Старик улыбнулся все с той же беззащитностью.
— У государя та же плоть, что и у остальных смертных; только Иисус по-иному сотворен: вино да хлеб — вот его тело!
Не хотелось государю уходить просто так. Он немного помешкал, а потом скинул с себя монашеское одеяние.
— Возьми мою рясу, старец. Она теплая! Твоя уже давно не греет.
Старик в отрицании покачал головой и мягко отстранил дорогой подарок.
— Не для меня она. Не для простого священника. И дорога мне моя ряса, вся жизнь в ней прошла, самим протопопом Алексеем дарена, когда я в Афон ходил. А теперь ступайте, молиться мне надо.
Собор продолжался, с большой пользой решая церковные дела.
Митрополит Макарий и вездесущий Иван Михайлович Висковатый[52] составили указ, где повелевали совершать богослужение по уставу и чинно, да чтобы текст был без прегрешений, а алтари были составлены правильно. Когда грамота была написана, Висковатый вспомнил о главном:
— Блаженнейший, про блуд написать бы еще. Грешат монахи с монахинями. Надобно монастыри женские и мужские порознь сделать. Противно все это христианской душе!.. А давеча поганцы миряне монахиню чести лишили, затолкали ее в пристрой и ссильничали. А намедни баба одна блудливая в келью к монахам зашла, от поста Божьего хотела их отвратить. Да они взашей ее да за ворота вытолкали!
— Верно ты говоришь, Иван Михайлович, напиши еще про то, что монахам и монахиням в миру жить не пристало. Соблазны отовсюду на их житие, дьявол их искушает, в греховное дело заставляет впасть, — отозвался Макарий. — А еще народец-то некоторый взял по образцу иудейскому бороды стричь! Русскому лицу это противнo! Каково же в миру станет, ежели все лица босыми сделаются?
— Все так, владыка, что ни слово, то удар колокола праведного.
— Еще напиши о том, что татарской одежды много на православных. То платки бабы повяжут с узором противным, то платья их бесовские оденут, а то, глядишь, и в шароварах турецких выгуливают. Даже бояре и то татарские сапоги не стыдятся носить. Намедни как-то смотрю: князь Шуйский в сапогах татаровых разгуливает, а на них знаки басурмановы шелковыми нитками вышиты. Я ему и говорю: «Постыдился бы ты, князь, православных! Неужто не постыдно ногам твоим?! Неужто русских сапог во всей Московии не найти?» А он махнул рукой и далее пошел. Вот так-то! Скоморохов из города гнать! Царя-батюшку на площадях высмеивают, да и нас с тобой. Много в городах пройдох и пьяниц, которые скитаются по миру и обманом живут. Наказывать их как воров! А других же жалобщиков, сказать стрельцам, чтобы выгоняли их за город и пусть себе ступают куда хотят!

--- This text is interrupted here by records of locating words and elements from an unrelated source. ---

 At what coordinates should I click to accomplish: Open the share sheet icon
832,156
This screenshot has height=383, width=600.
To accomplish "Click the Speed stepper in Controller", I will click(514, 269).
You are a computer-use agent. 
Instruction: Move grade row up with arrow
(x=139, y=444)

— Сделаю, блаженнейший, — макал перо в киноварь дьяк. — Вот завтра и дам глашатаю, пускай с Лобного места народу зачитают.
Решение Соборного уложения зачитывалось в базарный день, когда со всей округи понаехали купцы и мастеровые и, разложив товар на рядах, зазывали народ истошными голосами.

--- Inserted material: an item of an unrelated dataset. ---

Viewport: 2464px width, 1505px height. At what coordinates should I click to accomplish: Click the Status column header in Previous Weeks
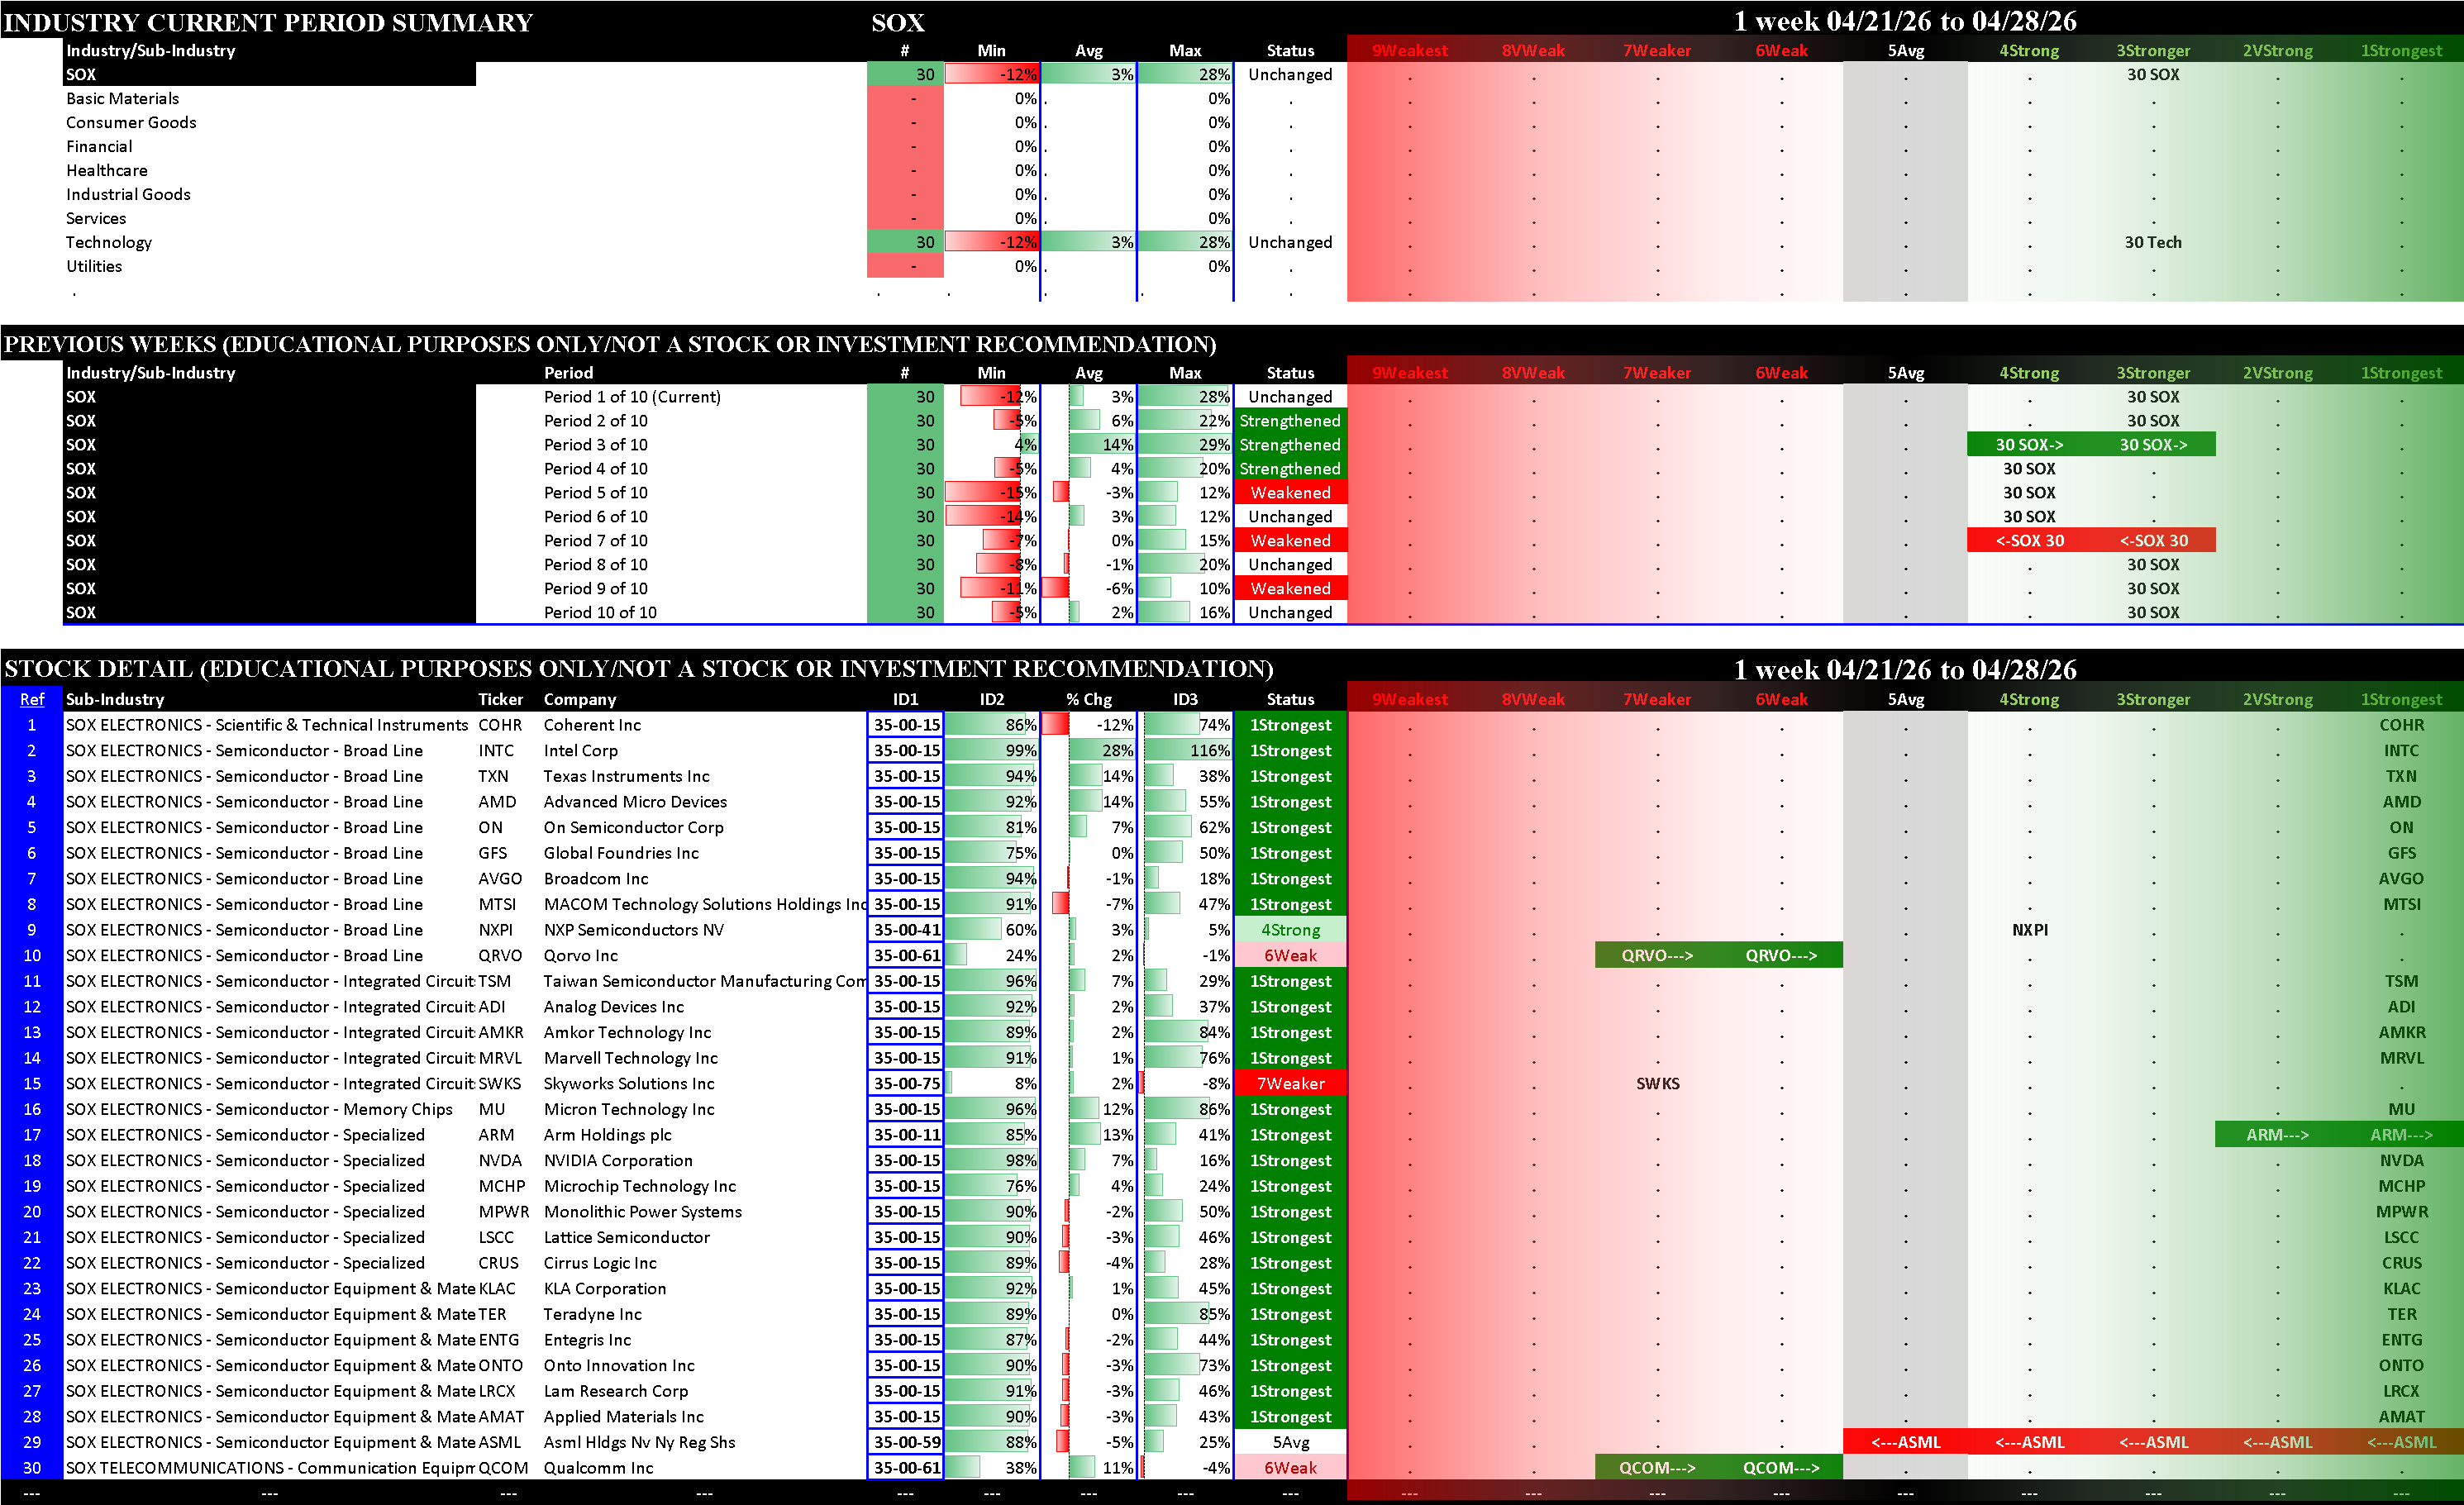tap(1290, 373)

Московиты подходили к Лобному месту, позевывали, пощелкивали от безделья тыквенные семечки, слушали, как глашатай пытается перекричать зараз всех торговцев, и жалели, что не приехали скоморохи с медведями. Вот тогда было бы веселье!

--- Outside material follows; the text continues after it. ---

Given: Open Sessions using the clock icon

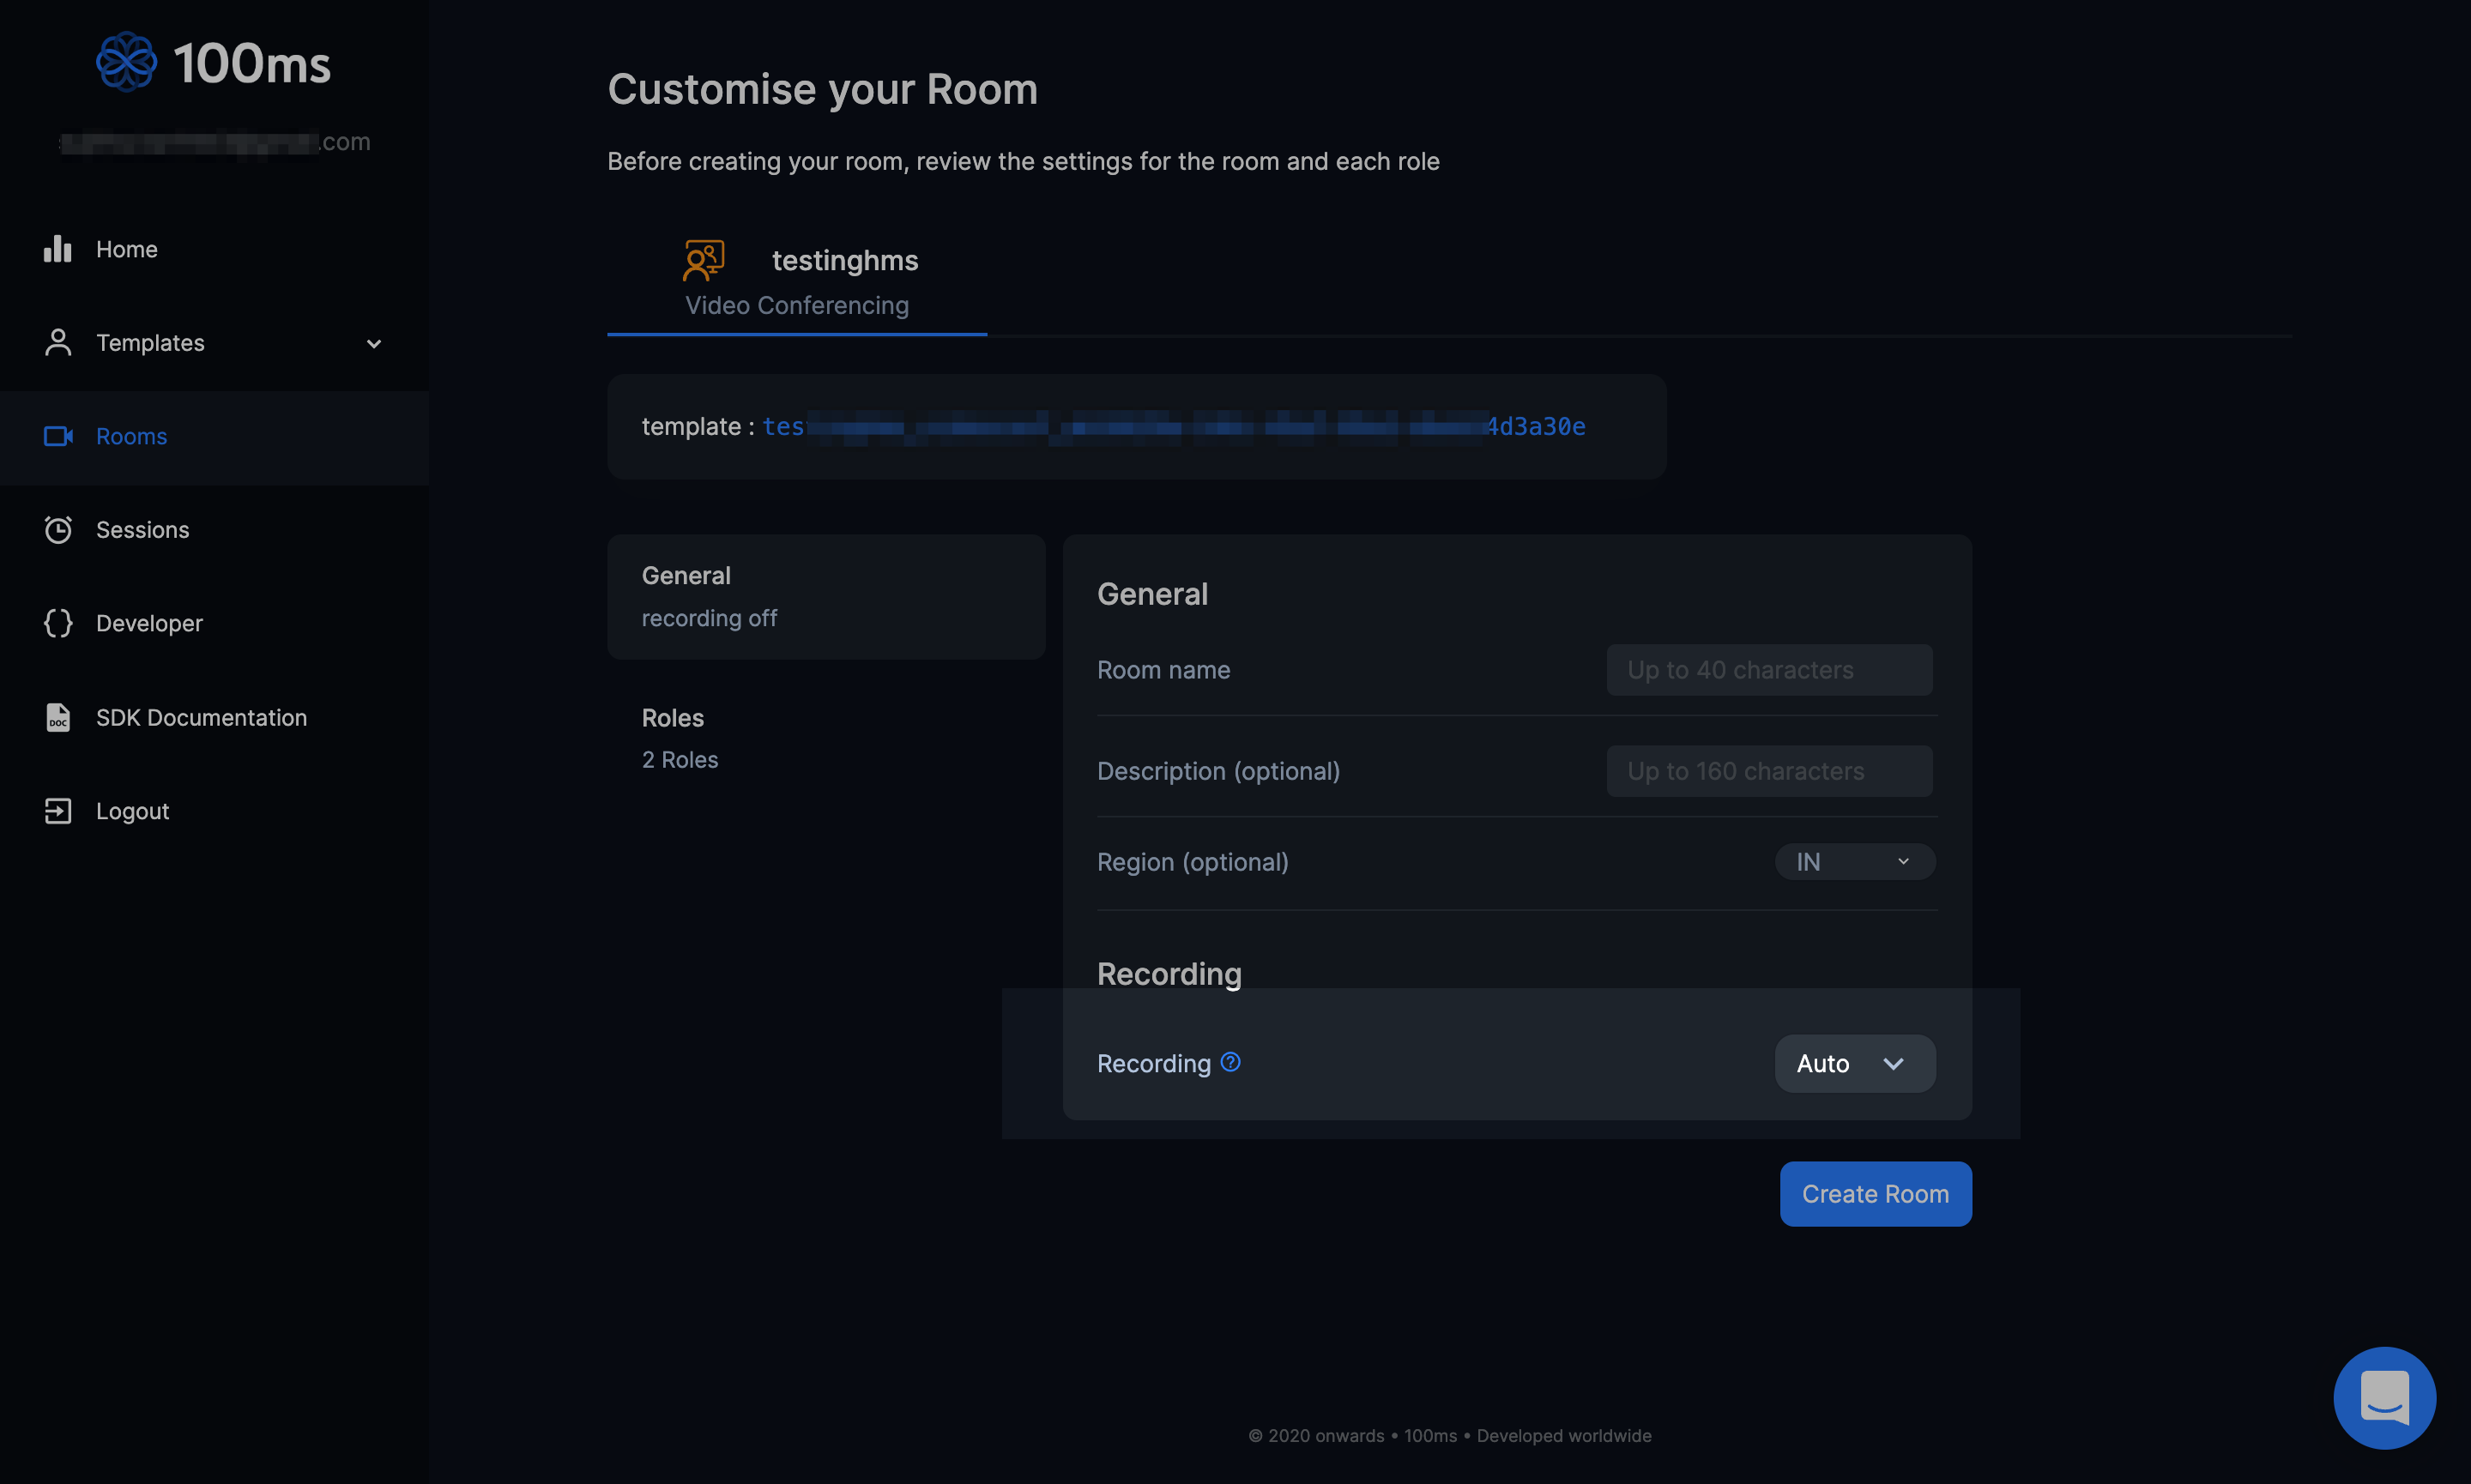Looking at the screenshot, I should tap(57, 529).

— …Персты для крестного знамения и для священнического благословения слагаемы были двуперсто и чтобы тень аллилуйя возглашена не трегубо, а сугубо. А по сему дню повелевается баням быть раздельным! Равно отдельным быть мужским монастырям и женским! Во прекращение повального блуда и хранения плоти в чистоте и невинности. Монахам и монахиням запрещается скитаться по миру, а также жить среди мирян! Равно мирянам запрещено жить в обителях Божьих.
Монах, проходивший мимо Лобного места, только на миг приостановился и, глянув на глашатая в длинном зеленом кафтане, пробурчал хмуро в густую бороду:
— Не быть тому! Что Христом заложено, того не вырубишь! Указ Богу не помеха.
И пошел дальше в сторону Чудова монастыря. А сутулая его спина, словно подставленная для бития, еще долго была видна между торговых лавок и разряженных купцов.
Иван Васильевич оказался скорым и на дело: не прошло и месяца после обнародования указа, как но епархиям разъехались церковные десятники да целовальники наблюдать за тем, как вершится государева воля. Дюжина чиновников, оставленных в Москве, ходили по корчмам и смотрели за тем, чтобы монахи и священники не блудили и не упивались в пьянство.